AT the end of the First World War in 1918, the French Prime Minister Clemenceau suggested that his British counterpart David Lloyd George “having won the war” now faced the more difficult task of “winning the peace.”

As the “Welsh wizard” was about to face revolution in the UK’s own back yard in Ireland at that time, winning the peace there has proved elusive for over a century.
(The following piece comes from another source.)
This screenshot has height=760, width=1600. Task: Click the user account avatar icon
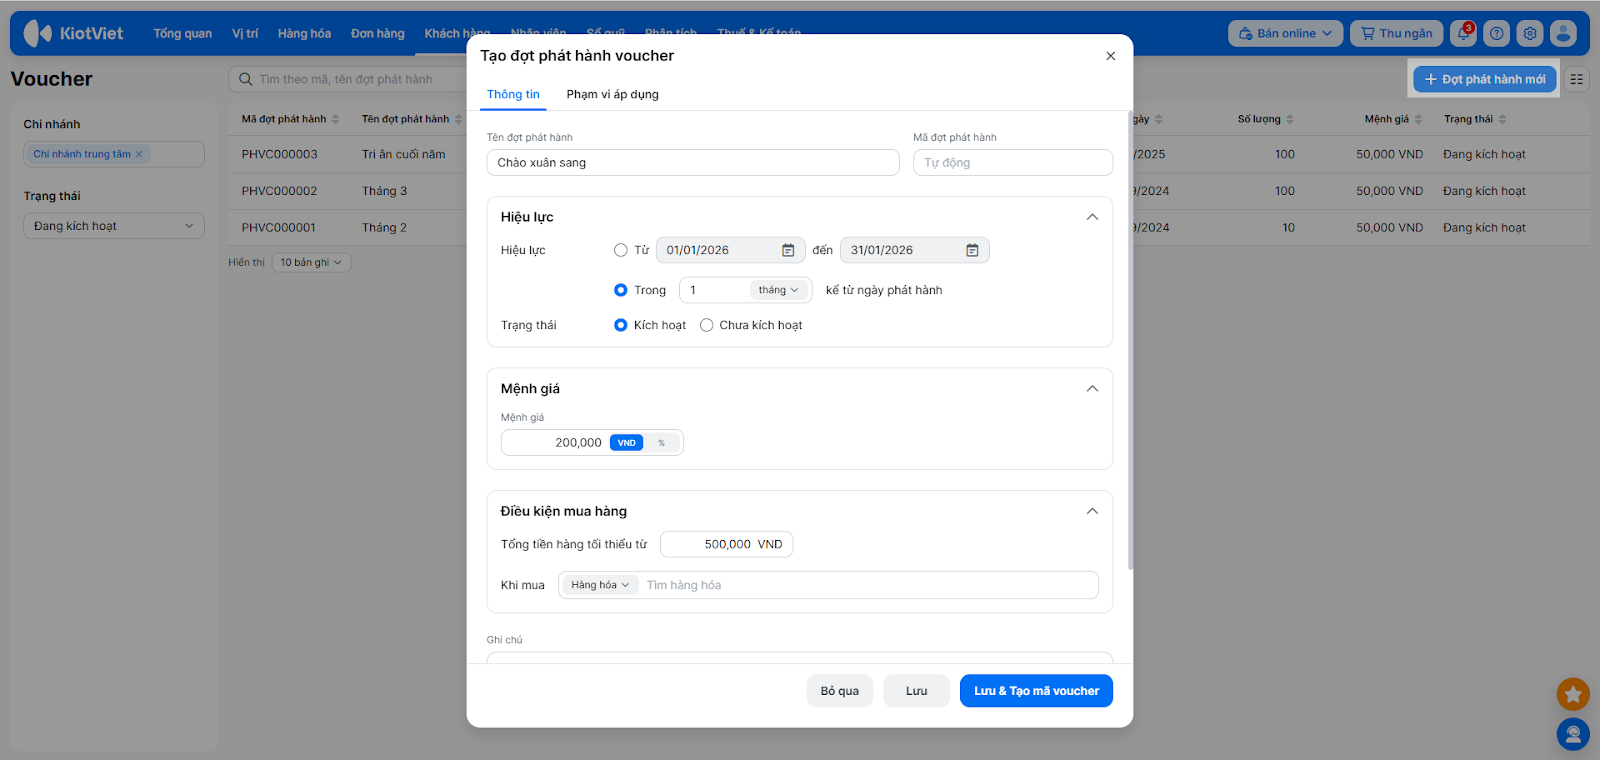tap(1563, 33)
Even 23 years after the historic Good Friday Agreement, sectarian tensions remain between the two tribes of differing British and Irish identities.

But there is peace, significant progress has been made in the Province with erstwhile enemies sharing power, however spikey the exchanges can be at times.

There are problems, of course, but I would dispute the hyperbole of the “Threat of murder hangs heavy in Ulster air” which headlines Neil Mackay’s piece in The Herald earlier this week, in which he suggests “There’s much talk of coming violence,” and talks of the “terrifying deterioration of peace” in Northern Ireland.

READ NEIL MACKAY'S COLUMN: The threat of murder hangs heavy in the air thanks to Johnson’s Brexit

It’s not a Northern Ireland I recognise, and my home country is a very different place to the one I grew up in. Nobody would underestimate the danger of a wrong move seeing us slip back to violence, but the feeling is that the brutal bloodshed in the Troubles at the end of the last century is too raw and fresh in the minds for responsible people to allow that to happen.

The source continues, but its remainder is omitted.